SELECTION ::
Jennifer Lauret (born 1 January 1980 in Toulouse, France) is an actress in French language cinema. She has starred in several television series and movies.

Biography
Lauret began her career in 1986 as a child actress in a television commercial for Barbie dolls, followed in 1989 by a secondary role in the television series Marc et Sophie, and in theater with actors such as Patrick Chesnais.

Her career finally took off with the role of Penelope in Patrick Braoudé's Génial, mes parents divorcent (Brilliant, my parents are divorced). She then won numerous roles on television, most notably Une famille formidable (A marvelous family) and Julie Lescaut with the respective roles of  Frédérique Beaumont and Sarah (the eldest daughter Julie Lescaut).

She has given birth to four daughters, Shaana, Carla, Anna, and Nell.

Filmography

Movies
Génial, mes parents divorcent (1991) by Patrick Braoudé : Pénélope
Amour et confusions (1997) by Patrick Braoudé : Girl in love
Une femme très très très amoureuse (1997) by Ariel Zeitoun : Judith

Telefilms
2 bis, rue de la Combine (1992)

WHAT THIS EXERCISE ASKS ::
a - Give the names of all of Jennifer Lauret's daughters as stated in the Jennifer Lauret article.
b - Return the stretch of the Jennifer Lauret article from "Her career finally" through "daughter Julie Lescaut).", copied word for word.
The listing that comes next has no connection to the Jennifer Lauret article.

DATA SEGMENT ::
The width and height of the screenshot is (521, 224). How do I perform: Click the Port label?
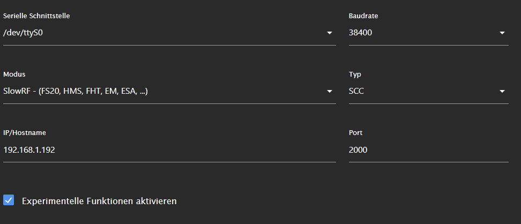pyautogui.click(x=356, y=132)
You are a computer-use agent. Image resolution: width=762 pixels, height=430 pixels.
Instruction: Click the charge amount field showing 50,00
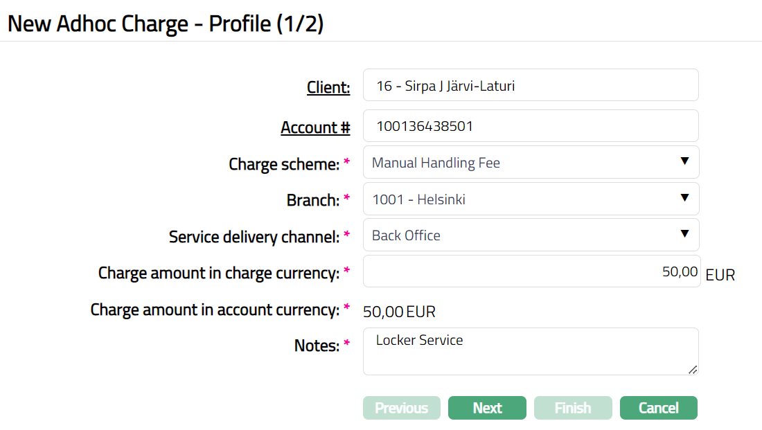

FINAL ANSWERS ::
a - Shaana, Carla, Anna, Nell

b -
Her career finally took off with the role of Penelope in Patrick Braoudé's Génial, mes parents divorcent (Brilliant, my parents are divorced). She then won numerous roles on television, most notably Une famille formidable (A marvelous family) and Julie Lescaut with the respective roles of  Frédérique Beaumont and Sarah (the eldest daughter Julie Lescaut).